Barbara Kopple (born July 30, 1946) is an American film director known primarily for her documentary work. She is credited with pioneering a renaissance of cinema vérité, and bringing the historic french style to a modern American audience.

She has won two Academy Awards, the first in 1977 for Harlan County, USA, about a Kentucky miners' strike,[1] and the second in 1991 for American Dream, the story of the 1985–86 Hormel strike in Austin, Minnesota.[2] Consequently, she is the first woman to have won twice in the Oscar's Best Documentary category.

Kopple also directed Bearing Witness, a 2005 documentary about five women journalists stationed in combat zones during the Iraq War. She is known for her work with artists, including A Conversation With Gregory Peck as well as documentaries on Mike Tyson, Woody Allen, and Mariel Hemingway. She was on tour with the Dixie Chicks when lead singer Natalie Maines criticized the Iraq War. The film, Shut Up and Sing, debuted at the Toronto International Film Festival. It went on to win a Special Jury Prize at the Chicago International Film Festival, and two Audience awards (Sydney Film Festival and Aspen Film Fest).

She has directed episodes of the television drama series Homicide: Life on the Street and Oz, winning a Directors Guild of America award for the former.

Early life

Kopple grew up on a vegetable farm in Scarsdale, New York, the daughter of a textile executive. Her mother and maternal grandparents grew up in Peekskill, New York, the latter of who publicly criticized the attempted censorship of singer Paul Robeson in 1949. She studied psychology at Northeastern University, where she opted to make her first film instead of writing a term paper for a clinical psychology course. This experience began Kopple's interest in filmmaking. Kopple's political involvement started in college with her participation in antiwar protests against the Vietnam War.

Career 
Kopple attended the School of Visual Arts soon thereafter, where Kopple met documentary filmmakers Albert and David Maysles through a classmate. She assisted them on their documentary Salesman, and then did camera work for their film on the Rolling Stones, titled Gimme Shelter. Reflecting on her time working with the Maysles, Kopple said “the wonderful thing about working for Alan and David Maysles was that they were the first company that treated women as equals...everybody attended all the meetings; everybody's opinion was important.” She subsequently worked as an editor, camera operator, and sound operator on numerous documentaries and then started production on Harlan County, USA in 1972. She also created a production company in 1972, Cabin Creek Films, through which she would continue to direct and produce features and television projects, in addition to documentaries. Notable intern alums from her production company, Cabin Creek Films, include Jesse Moss, Kristi Jacobson, and Jan Ackerman.

Harlan County, USA 
Kopple first became aware of the plights of the Appalachia miners while studying at Northeastern University. In 1972, Kopple started her own production company, Cabin Creek Films. It was during this time that miners walked off the job in Harlan County, and Kopple began the filming Miners for Democracy movement led by Arnold Miller. When Tony Boyle was ousted from the union leadership and miners began striking for union recognition, Kopple moved to Harlan with a crew of five and a loan of $12,000. Kopple and her crew lived with the miners, filming even when they ran out of film because the presence of a camera “kept down violence.”

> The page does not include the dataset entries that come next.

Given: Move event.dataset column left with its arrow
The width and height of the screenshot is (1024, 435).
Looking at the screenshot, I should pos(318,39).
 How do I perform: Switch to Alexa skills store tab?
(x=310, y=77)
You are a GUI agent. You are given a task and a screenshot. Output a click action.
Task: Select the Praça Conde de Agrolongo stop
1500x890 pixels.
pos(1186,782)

Harlan County, USA took four years to make and cost over $200,000. Continuing production was financially demanding on Kopple and her small crew, who regularly moved back-and-forth between Harlan and New York to collect financial backing from grant proposals and odd jobs, even writing letters for money from miners’ homes. When she ran out of money, Kopple would “come back to New York and take whatever job I could, editing, sound, until I got enough to go back.” Kopple also accepted donated money from her parents, friends and others in order to continue financing the project; she eventually placed herself into great debt for the film, utilizing her personal credit card for many expenses.

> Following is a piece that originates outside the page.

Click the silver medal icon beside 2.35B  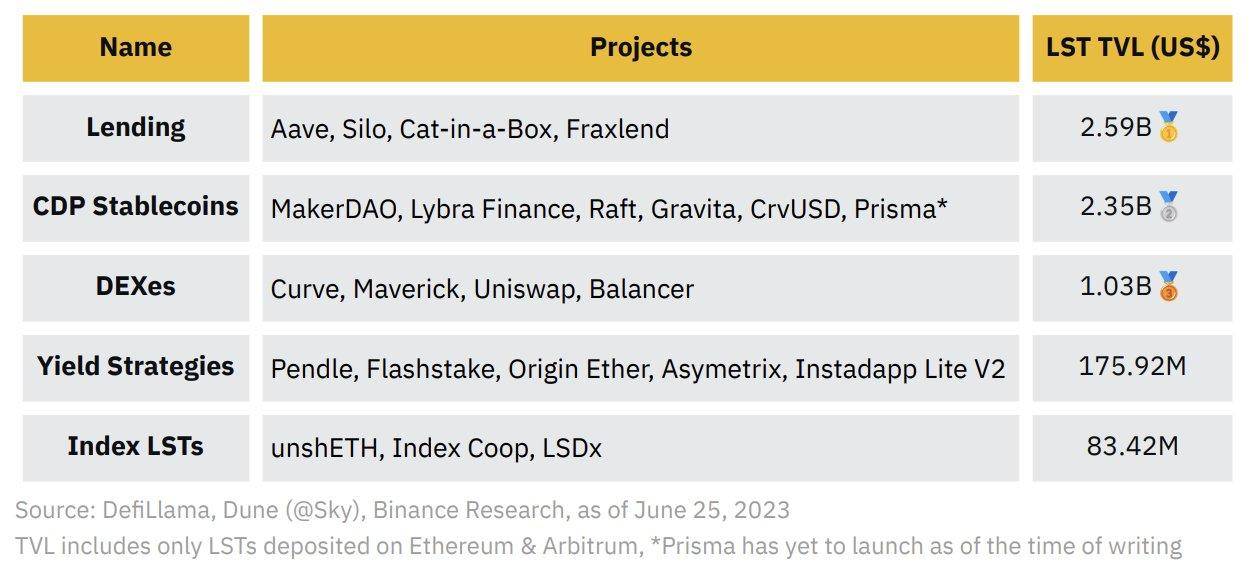(x=1169, y=206)
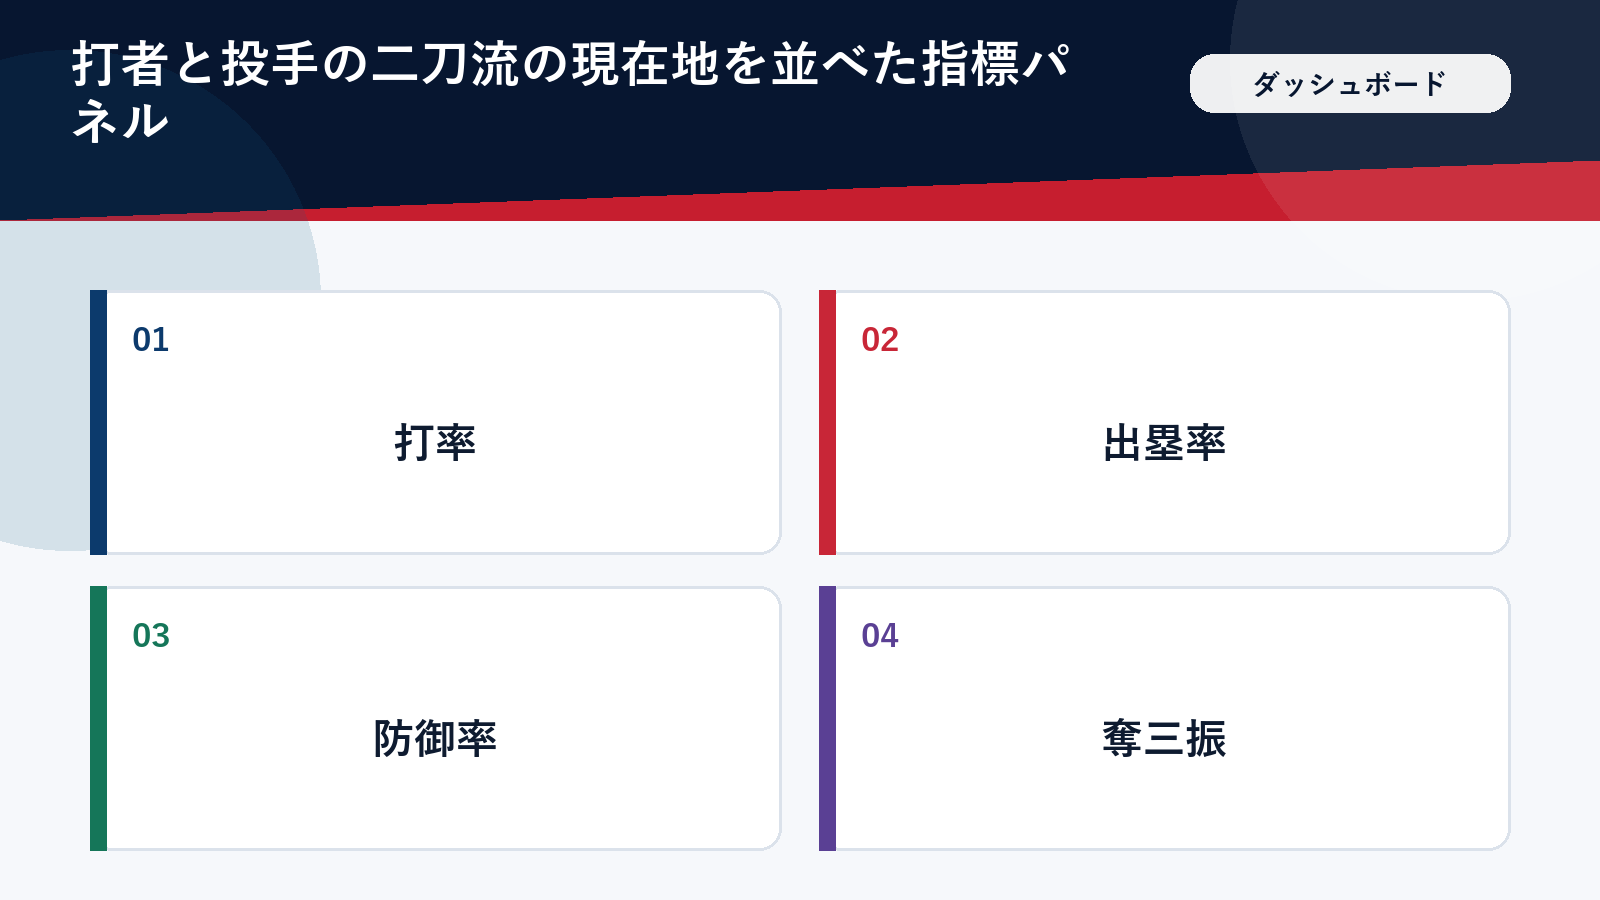
Task: Click the number 03 label
Action: click(151, 636)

Kopple was threatened by mine owners during filming, being told that “if I was ever caught alone at night I'd be killed.” She reportedly carried two pistols while filming in Harlan.

Harlan County, USA debuted at the New York Film Festival in October, 1976, where it received a standing ovation. The film won the Academy Award for Best Documentary Feature, Kopple accepting the award “on behalf of the miners of Harlan County who took us into their homes, trusted us, and shared their love with us.”

After Harlan County, USA, Kopple didn't finish another documentary until 1990. Kopple instead took her political focus on unions to television, directing the 90-minute television drama Keeping On.

American Dream 
American Dream, Kopple's next feature-length documentary captured the 1985–86 Hormel strike, a two-year-long workers strike against Hormel Foods. Kopple was first turned onto the subject matter in the early 1980s while working on starting a different documentary project. While driving in Worthington, Minn., Kopple heard a new radio broadcast on developing strikes amongst workers in meatpacking plants of Austin. Kopple reportedly started driving towards Austin immediately; “that was the beginning,” said Kopple, “And I never left."

American Dream proved to be even more difficult for Kopple to produce than Harlan County, USA, despite her previous documentary's success. Budget for the film was tight, and Kopple found it difficult to obtain funding due to its subject matter. It took five years for Kopple to obtain financing for the film, and mentions her personal belief that her previous Oscar win hindered funding support.

Unlike Harlan County, which had Kopple very much on one side of the battle, Kopple intentionally aimed to be much more objective in depicting the differing perspectives of the Hormel Strike in American Dream. “I cared about the people in Austin, Minn., very much,” Kopple reflected, “but if we were ever to look back at [the film], we had to have the full story.”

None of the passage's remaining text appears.